ERROR 1143 (42000): SELECT command denied to user 'user'@'localhost' for column 'id' in table 't1'

How to repeat:
// login by root
create database tmp;
use tmp;
create table t1(id int);
insert into t1 values(1);
CREATE USER 'user'@'%' IDENTIFIED BY 'user';
grant update,drop,create view,show view on tmp.* to 'user'@'%';
grant select,insert,update,delete on tmp.t1 to 'user'@'%';

// login by user
update tmp.t1 set id=1 where id=1;
ERROR 1143 (42000): SELECT command denied to user 'user'@'localhost' for column 'id' in table 't1'

// login by root
revoke update,drop,create view,show view on tmp.* from 'user'@'%';

// login by user
update tmp.t1 set id=1 where id=1;
[6 Aug 2024 9:34] MySQL Verification Team 
Hi Mr.
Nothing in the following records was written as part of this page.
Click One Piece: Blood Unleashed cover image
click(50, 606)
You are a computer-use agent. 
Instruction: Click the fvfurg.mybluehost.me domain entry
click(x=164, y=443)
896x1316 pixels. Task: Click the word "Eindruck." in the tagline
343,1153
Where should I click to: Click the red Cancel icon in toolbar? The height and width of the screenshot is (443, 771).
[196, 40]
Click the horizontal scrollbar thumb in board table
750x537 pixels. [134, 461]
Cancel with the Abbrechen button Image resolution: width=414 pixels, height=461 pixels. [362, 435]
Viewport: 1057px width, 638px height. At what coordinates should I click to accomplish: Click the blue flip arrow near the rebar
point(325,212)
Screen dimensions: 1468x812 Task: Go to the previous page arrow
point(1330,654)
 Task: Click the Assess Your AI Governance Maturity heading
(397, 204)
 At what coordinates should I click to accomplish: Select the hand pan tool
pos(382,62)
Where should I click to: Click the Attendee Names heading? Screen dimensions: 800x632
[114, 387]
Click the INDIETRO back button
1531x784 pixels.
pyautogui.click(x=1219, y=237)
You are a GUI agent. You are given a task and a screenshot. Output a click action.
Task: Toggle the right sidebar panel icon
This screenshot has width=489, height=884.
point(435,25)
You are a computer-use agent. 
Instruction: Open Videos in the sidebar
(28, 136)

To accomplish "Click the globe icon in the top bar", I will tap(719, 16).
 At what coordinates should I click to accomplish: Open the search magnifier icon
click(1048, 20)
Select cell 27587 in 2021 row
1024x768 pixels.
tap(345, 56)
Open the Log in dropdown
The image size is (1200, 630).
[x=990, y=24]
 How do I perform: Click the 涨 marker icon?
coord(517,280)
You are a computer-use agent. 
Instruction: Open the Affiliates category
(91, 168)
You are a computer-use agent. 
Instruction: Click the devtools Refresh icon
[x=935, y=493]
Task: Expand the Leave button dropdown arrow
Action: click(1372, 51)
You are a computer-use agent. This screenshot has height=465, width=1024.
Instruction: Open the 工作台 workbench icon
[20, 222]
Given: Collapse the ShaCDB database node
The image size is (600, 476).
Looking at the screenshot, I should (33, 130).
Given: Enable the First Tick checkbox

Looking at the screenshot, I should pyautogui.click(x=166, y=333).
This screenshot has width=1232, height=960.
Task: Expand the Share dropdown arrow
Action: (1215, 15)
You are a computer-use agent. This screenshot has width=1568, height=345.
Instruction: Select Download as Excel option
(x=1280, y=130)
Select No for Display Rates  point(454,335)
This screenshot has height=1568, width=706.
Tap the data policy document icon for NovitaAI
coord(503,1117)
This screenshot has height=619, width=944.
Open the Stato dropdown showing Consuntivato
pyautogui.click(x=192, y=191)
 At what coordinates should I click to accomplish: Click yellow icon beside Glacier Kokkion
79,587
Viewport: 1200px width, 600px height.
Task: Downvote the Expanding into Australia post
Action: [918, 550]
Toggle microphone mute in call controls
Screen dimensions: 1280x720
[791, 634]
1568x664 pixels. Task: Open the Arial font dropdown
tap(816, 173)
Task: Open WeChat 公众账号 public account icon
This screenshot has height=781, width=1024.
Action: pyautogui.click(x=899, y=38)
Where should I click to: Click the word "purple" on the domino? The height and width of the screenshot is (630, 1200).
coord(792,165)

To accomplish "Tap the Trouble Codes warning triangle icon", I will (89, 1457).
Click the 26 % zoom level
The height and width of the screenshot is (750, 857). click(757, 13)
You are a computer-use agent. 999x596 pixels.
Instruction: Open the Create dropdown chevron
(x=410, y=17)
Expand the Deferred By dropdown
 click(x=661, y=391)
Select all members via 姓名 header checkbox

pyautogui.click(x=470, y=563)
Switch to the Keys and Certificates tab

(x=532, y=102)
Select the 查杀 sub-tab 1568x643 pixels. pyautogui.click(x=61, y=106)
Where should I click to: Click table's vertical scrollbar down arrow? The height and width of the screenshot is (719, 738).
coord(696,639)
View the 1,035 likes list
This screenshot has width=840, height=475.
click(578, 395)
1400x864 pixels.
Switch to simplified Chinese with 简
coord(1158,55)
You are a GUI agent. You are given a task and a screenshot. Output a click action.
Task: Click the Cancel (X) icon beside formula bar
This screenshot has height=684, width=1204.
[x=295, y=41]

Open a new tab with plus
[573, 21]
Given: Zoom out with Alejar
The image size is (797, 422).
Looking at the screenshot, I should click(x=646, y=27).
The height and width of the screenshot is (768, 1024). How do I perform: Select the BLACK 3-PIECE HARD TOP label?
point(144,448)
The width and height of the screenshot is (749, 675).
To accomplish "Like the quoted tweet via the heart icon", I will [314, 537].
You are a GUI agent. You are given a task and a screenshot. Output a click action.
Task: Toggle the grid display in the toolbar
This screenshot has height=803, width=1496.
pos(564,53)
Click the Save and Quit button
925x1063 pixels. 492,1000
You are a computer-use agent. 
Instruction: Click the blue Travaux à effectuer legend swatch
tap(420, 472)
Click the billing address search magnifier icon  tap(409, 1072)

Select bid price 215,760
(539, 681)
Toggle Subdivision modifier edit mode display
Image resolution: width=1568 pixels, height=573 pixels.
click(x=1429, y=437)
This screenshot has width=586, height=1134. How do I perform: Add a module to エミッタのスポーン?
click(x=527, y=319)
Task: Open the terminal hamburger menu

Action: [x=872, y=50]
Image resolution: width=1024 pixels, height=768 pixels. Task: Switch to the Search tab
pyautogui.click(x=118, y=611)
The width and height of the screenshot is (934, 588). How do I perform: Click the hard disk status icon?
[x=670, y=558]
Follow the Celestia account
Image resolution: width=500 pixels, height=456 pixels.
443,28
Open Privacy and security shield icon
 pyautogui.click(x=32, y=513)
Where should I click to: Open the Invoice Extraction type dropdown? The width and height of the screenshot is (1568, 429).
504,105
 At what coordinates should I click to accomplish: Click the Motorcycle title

WU,

Thank you for your bug report.

However, this is not a bug.

You need to grant SELECT privileges on the entire table, since UPDATE requires reading the entire table in order to change it.

This is all described in our Reference Manual.

Not a bug.
[12 Aug 2024 2:10] seaver wu 
thanks
[12 Aug 2024 9:35] MySQL Verification Team 
You are truly welcome.